### DIRECTIONS
In the entries below, find the line with "You are a computer-use agent." and the line with "Where should I"; reproduce those two lines and all lines between them exactly, without pictures.

### THE INPUT
# # # # #
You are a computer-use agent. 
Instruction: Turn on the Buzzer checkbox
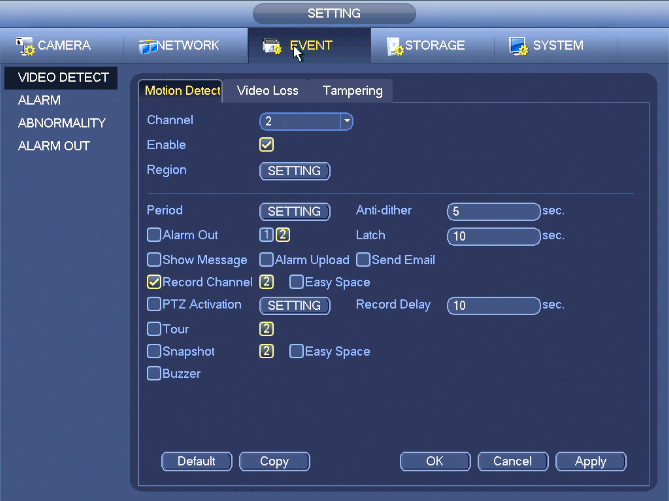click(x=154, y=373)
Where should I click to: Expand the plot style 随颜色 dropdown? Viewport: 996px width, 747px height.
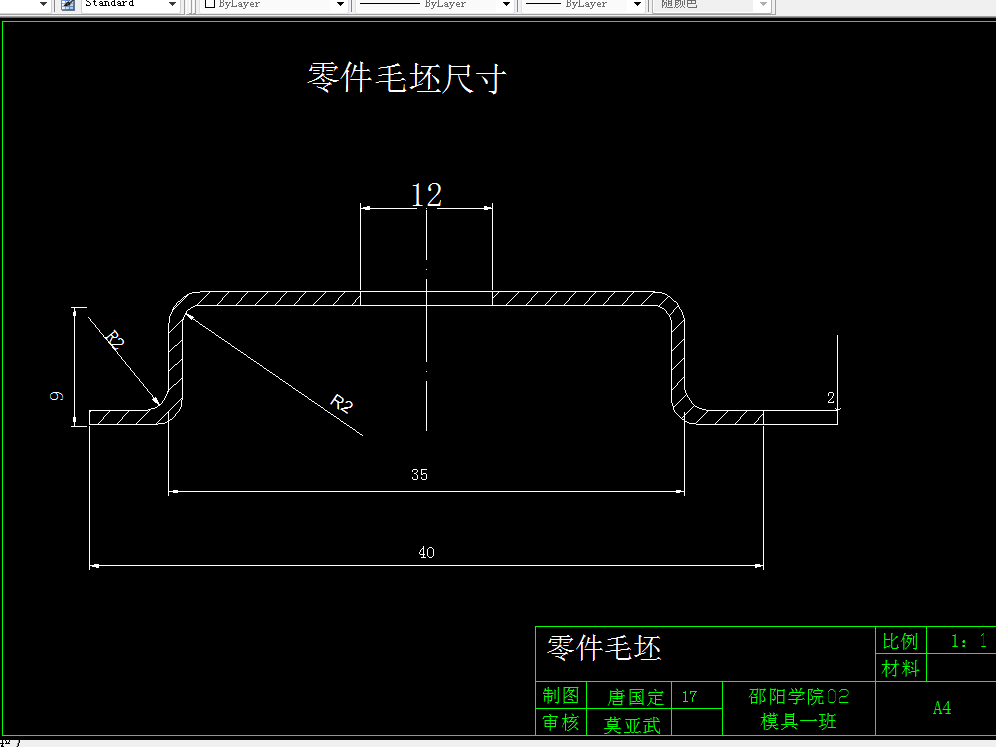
# # # # #
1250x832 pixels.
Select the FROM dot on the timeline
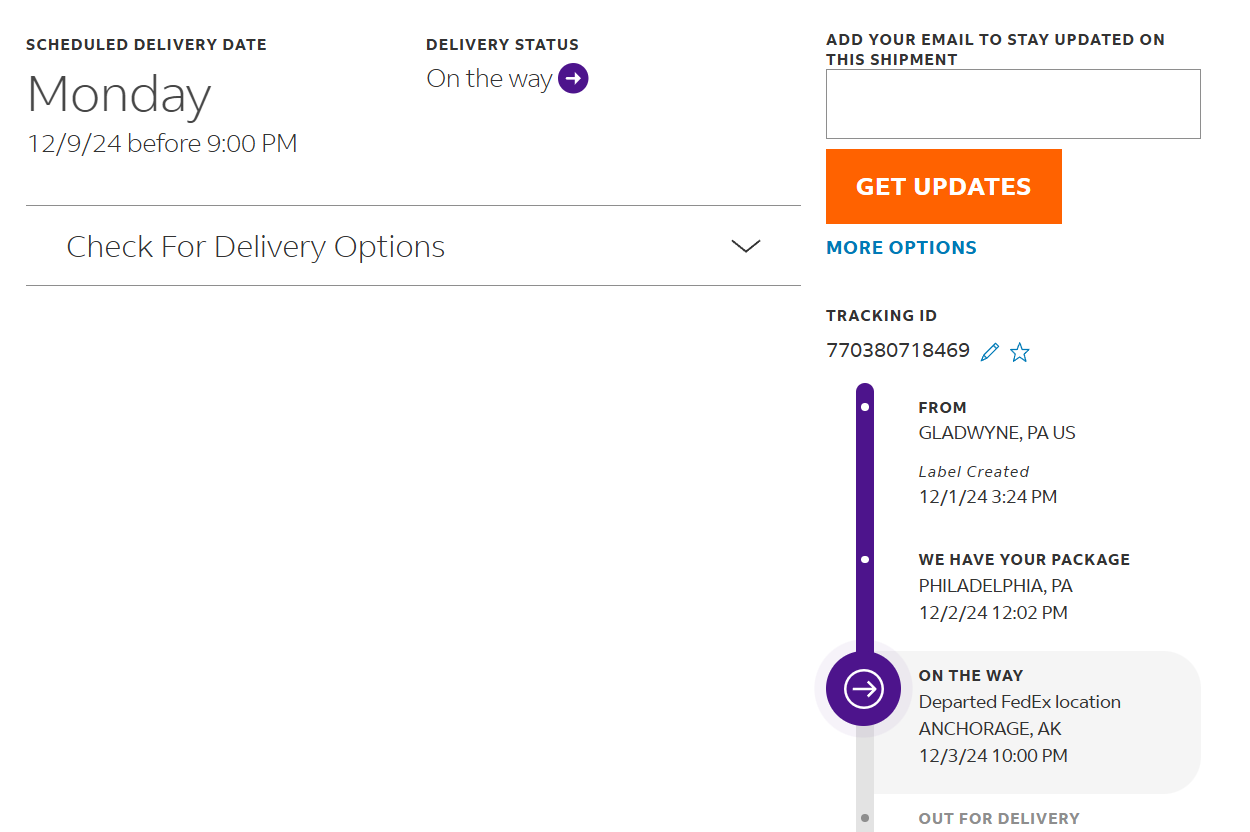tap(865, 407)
# # # # #
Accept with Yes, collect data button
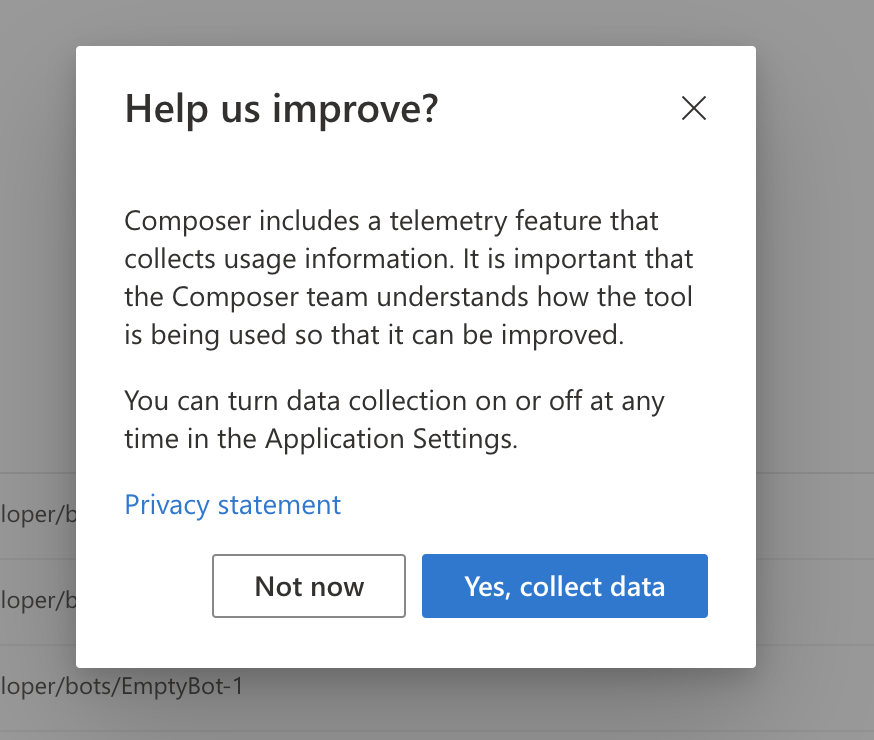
# # # # #
### ANSWER
You are a computer-use agent. 
Instruction: Turn on the Buzzer checkbox
click(x=154, y=373)
Where should I click to: Expand the plot style 随颜色 dropdown? Viewport: 996px width, 747px height.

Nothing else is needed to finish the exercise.